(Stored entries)
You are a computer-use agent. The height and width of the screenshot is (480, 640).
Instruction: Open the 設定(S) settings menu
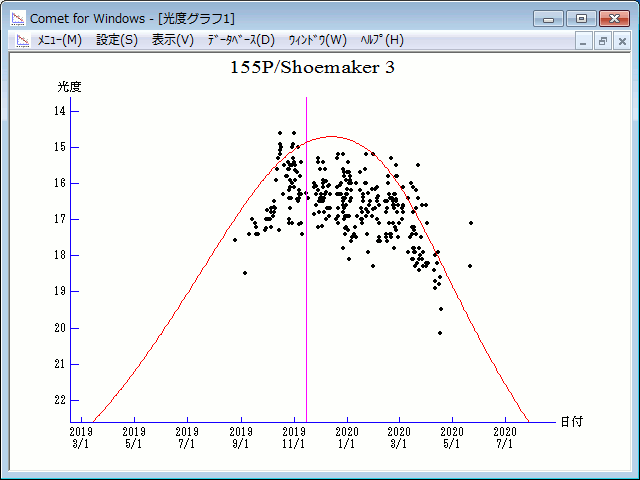117,40
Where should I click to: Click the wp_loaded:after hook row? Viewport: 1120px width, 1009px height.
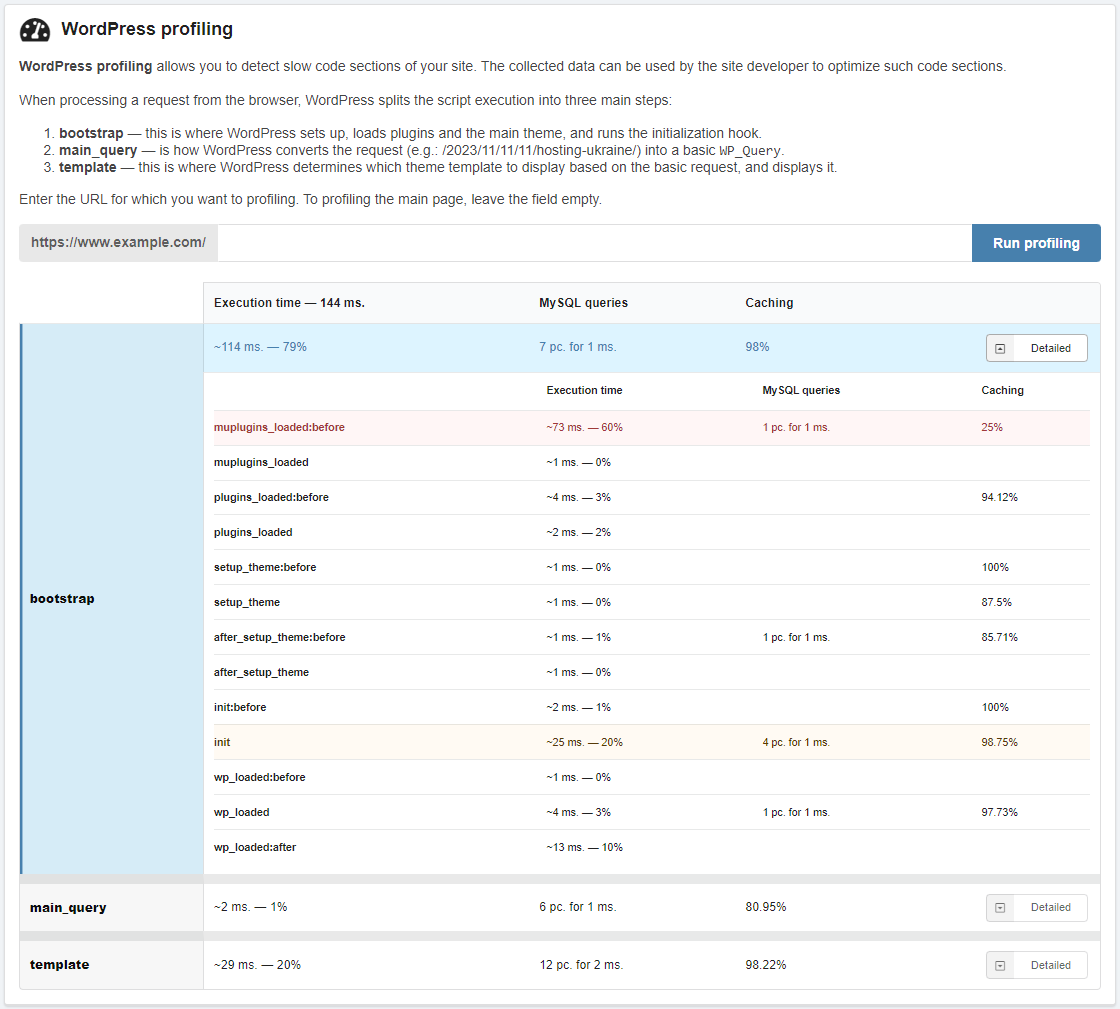click(650, 847)
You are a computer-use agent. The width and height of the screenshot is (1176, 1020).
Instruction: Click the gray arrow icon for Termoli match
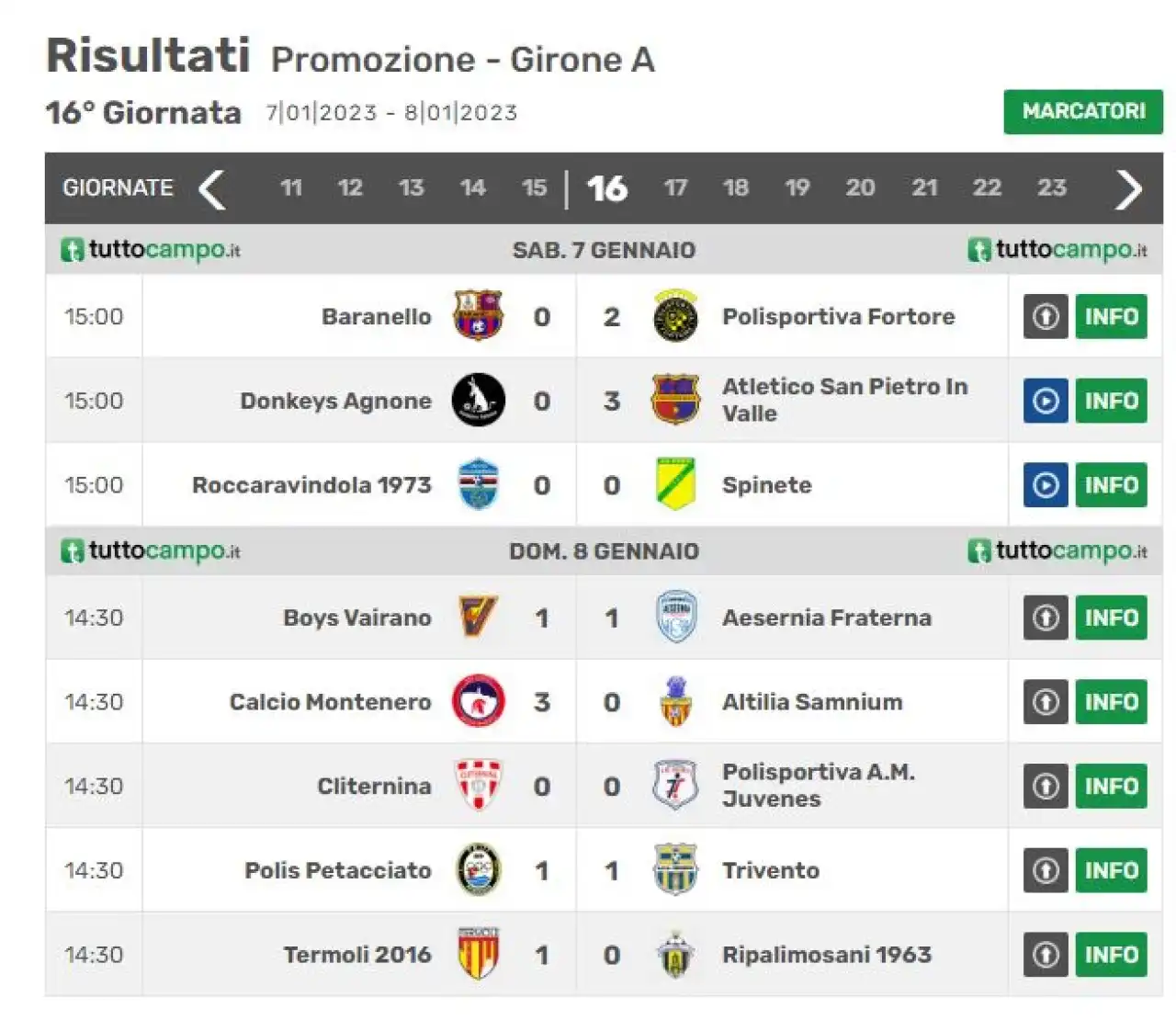(x=1046, y=955)
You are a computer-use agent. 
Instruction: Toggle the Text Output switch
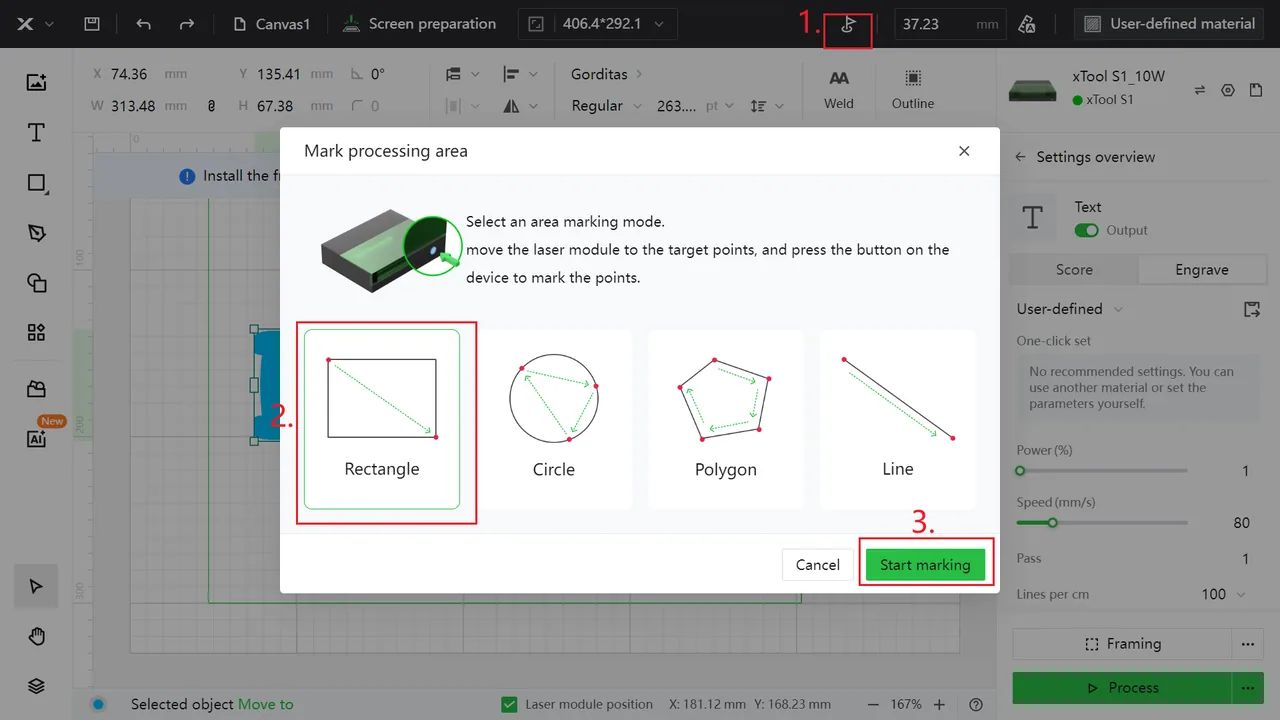point(1086,230)
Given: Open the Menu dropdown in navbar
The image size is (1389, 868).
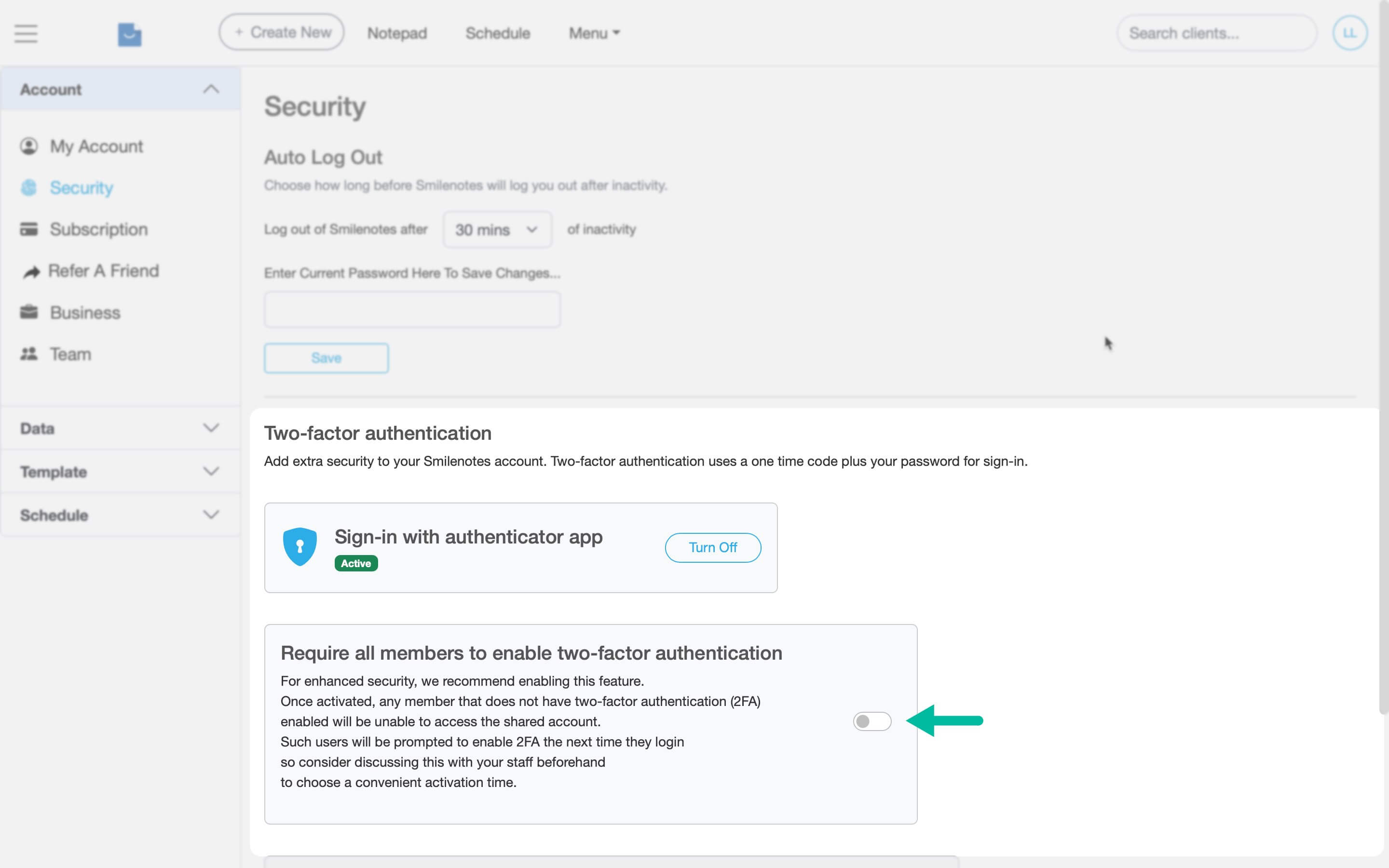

» **STATED GOAL**: Output every line of the stored entries above as a numbered list, skipping any blank lines. Leave the pictures out.

» **REPLY**:
1. You are a computer-use agent. The height and width of the screenshot is (480, 640).
2. Instruction: Open the 設定(S) settings menu
3. 117,40
4. Where should I click to: Click the wp_loaded:after hook row? Viewport: 1120px width, 1009px height.
5. click(650, 847)
6. You are a computer-use agent. The width and height of the screenshot is (1176, 1020).
7. Instruction: Click the gray arrow icon for Termoli match
8. (x=1046, y=955)
9. You are a computer-use agent. 
10. Instruction: Toggle the Text Output switch
11. point(1086,230)
12. Given: Open the Menu dropdown in navbar
13. The image size is (1389, 868).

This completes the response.